Good evening all from rainy Auckland!

I am home for the mid year uni holidays. I have been home a week and already I have watched three seasons of Greys Anatomy, baked four batches of cupcakes and two batches of cookies for Mum. I am bored of the basics and in need of something new and exciting. I really want to make a pink ombre pastel cake, that might be tomorrow's activity.

When I get bored at home, I pull out all of Mum's recipe books searching for inspiration and pretty pictures haha.

In today's Sunday Star Times' Sunday insert, there was a feature by Ray McVinnie.

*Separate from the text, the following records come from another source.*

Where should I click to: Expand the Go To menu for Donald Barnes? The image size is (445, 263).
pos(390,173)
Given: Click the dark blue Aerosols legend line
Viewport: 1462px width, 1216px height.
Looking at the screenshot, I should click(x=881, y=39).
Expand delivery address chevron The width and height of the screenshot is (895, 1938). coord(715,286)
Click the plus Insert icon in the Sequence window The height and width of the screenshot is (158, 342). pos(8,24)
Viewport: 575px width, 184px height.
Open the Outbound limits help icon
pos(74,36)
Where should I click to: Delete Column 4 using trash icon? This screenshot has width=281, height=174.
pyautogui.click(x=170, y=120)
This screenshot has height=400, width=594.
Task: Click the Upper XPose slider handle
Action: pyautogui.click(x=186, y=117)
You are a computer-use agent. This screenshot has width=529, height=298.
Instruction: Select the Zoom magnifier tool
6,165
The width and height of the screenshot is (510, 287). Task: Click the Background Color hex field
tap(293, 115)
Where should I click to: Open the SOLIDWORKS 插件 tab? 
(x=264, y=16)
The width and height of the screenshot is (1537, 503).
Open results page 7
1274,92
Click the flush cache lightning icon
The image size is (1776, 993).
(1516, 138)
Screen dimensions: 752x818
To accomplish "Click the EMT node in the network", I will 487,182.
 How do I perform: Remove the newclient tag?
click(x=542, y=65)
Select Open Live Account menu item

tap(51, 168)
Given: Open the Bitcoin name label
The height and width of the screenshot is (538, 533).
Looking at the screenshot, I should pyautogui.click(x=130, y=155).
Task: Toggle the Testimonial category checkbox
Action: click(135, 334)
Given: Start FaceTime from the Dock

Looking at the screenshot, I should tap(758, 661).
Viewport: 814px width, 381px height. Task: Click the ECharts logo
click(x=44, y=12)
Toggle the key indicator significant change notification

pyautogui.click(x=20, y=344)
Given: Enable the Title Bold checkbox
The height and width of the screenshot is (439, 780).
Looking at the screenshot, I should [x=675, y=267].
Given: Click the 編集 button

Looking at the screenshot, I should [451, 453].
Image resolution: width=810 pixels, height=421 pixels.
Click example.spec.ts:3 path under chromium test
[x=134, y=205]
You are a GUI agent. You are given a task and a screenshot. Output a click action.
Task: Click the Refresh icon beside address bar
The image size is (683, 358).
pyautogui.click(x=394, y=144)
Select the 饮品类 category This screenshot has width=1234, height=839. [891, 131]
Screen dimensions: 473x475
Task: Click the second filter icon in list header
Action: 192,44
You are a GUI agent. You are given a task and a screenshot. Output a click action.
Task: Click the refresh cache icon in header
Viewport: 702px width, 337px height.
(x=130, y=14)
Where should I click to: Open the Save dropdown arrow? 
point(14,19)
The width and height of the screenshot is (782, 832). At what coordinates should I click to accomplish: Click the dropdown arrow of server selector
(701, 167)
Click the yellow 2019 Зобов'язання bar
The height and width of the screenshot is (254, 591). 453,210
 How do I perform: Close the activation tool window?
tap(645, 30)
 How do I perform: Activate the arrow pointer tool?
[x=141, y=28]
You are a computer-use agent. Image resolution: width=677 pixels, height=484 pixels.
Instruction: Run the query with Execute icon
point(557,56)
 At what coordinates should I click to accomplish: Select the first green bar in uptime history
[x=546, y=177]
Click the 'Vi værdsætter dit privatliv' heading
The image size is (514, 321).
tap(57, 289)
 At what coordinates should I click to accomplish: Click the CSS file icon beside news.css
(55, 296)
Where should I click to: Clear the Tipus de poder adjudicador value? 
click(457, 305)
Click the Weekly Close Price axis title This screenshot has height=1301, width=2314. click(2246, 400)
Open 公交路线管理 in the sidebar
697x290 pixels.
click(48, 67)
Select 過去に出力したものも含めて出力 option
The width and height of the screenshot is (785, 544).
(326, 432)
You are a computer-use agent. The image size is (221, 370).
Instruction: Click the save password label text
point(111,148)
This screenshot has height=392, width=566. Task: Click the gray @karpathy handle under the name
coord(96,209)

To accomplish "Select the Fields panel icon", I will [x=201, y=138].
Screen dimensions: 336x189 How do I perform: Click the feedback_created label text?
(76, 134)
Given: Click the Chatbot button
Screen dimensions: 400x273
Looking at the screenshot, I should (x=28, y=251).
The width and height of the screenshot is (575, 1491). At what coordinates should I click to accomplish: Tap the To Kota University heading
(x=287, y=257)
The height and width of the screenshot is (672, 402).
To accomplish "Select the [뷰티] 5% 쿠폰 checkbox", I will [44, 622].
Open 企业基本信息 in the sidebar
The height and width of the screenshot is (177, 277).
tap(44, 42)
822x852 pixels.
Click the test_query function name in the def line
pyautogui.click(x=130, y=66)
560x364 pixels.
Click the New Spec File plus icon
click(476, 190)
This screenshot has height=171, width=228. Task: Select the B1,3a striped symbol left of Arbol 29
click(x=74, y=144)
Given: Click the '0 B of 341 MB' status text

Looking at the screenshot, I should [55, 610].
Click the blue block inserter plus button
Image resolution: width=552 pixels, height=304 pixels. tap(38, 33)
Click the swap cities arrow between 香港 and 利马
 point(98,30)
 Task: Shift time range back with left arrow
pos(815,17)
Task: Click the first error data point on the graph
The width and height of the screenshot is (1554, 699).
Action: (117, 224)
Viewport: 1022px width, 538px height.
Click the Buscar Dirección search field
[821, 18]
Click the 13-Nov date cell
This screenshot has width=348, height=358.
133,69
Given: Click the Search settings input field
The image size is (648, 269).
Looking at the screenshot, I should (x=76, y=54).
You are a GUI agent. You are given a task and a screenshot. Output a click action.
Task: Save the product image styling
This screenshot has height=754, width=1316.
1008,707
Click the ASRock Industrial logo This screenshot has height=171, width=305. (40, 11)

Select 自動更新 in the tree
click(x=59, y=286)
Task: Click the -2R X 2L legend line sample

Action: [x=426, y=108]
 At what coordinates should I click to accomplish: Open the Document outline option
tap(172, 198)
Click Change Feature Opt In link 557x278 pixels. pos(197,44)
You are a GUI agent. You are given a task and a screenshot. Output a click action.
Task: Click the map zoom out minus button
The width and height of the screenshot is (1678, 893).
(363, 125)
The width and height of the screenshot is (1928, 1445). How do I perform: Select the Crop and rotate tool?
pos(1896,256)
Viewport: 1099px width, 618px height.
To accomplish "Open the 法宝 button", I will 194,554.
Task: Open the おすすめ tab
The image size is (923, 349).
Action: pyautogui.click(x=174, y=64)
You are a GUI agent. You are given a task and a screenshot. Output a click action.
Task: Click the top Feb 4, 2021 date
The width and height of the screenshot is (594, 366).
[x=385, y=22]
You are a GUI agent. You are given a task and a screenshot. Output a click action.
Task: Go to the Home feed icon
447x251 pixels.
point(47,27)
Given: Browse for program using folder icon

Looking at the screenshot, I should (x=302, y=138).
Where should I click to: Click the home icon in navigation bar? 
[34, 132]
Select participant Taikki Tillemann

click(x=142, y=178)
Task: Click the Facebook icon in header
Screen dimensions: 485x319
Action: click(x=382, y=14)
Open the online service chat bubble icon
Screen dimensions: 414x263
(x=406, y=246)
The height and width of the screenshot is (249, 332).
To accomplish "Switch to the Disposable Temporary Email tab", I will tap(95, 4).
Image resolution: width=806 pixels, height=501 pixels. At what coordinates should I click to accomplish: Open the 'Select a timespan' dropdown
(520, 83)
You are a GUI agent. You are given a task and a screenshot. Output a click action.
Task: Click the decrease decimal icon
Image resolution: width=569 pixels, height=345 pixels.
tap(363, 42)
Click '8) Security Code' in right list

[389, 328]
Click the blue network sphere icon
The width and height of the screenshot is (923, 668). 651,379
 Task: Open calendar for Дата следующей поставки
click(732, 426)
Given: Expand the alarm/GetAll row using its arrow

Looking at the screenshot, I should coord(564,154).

In this feature there was a recipe for these date, walnut and lemon syrup loaves. Since I am a fan of McVinnie's work I decided to give them a try. They looked so nicely styled in the photo.

I am so glad I gave them a go. Chris even liked them. The dates made it rich and moist and the sugar syrup goes crunchy on the top. All with a subtle lemony flavour going on in the background. Oh wait and the crunchy walnuts. Don't forget the walnuts!

Ray McVinnie's Date, Walnut and Lemon Syrup Loaf
(from Sunday 24.06.2012)

1 teaspoon baking soda
1 cup boiling water
1 cup chopped dried dates
1 egg
1 cup caster sugar
2 tablespoons melted butter
2 cups flour
1 teaspoons baking powder
zest of 1 lemon
1 cup walnut pieces

Pre-heat the oven to 175 degrees and line a loaf tin with baking paper.

Dissolve the baking soda in the hot water, then add the chopped dates. Let these soak.

Beat the egg and sugar together until thick and a pale yellow colour. Stir in the melted butter. Sieve in the flour and baking powder and add the lemon zest. Fold these in. Stir in the date mixture (including the water) and the walnuts.

Pour the mixture into the loaf tin and bake for 40-45 minutes or until a skewer comes out clean.

Mix together the juice and zest of 1 large lemon and half a cup of caster sugar and pour this cold mixture over the hot loaf (as in as soon as it comes out of the oven hot).

Once cooled slightly, slice into nice chunky slices and cover in butter :) This is best served still warm and with a cup of tea.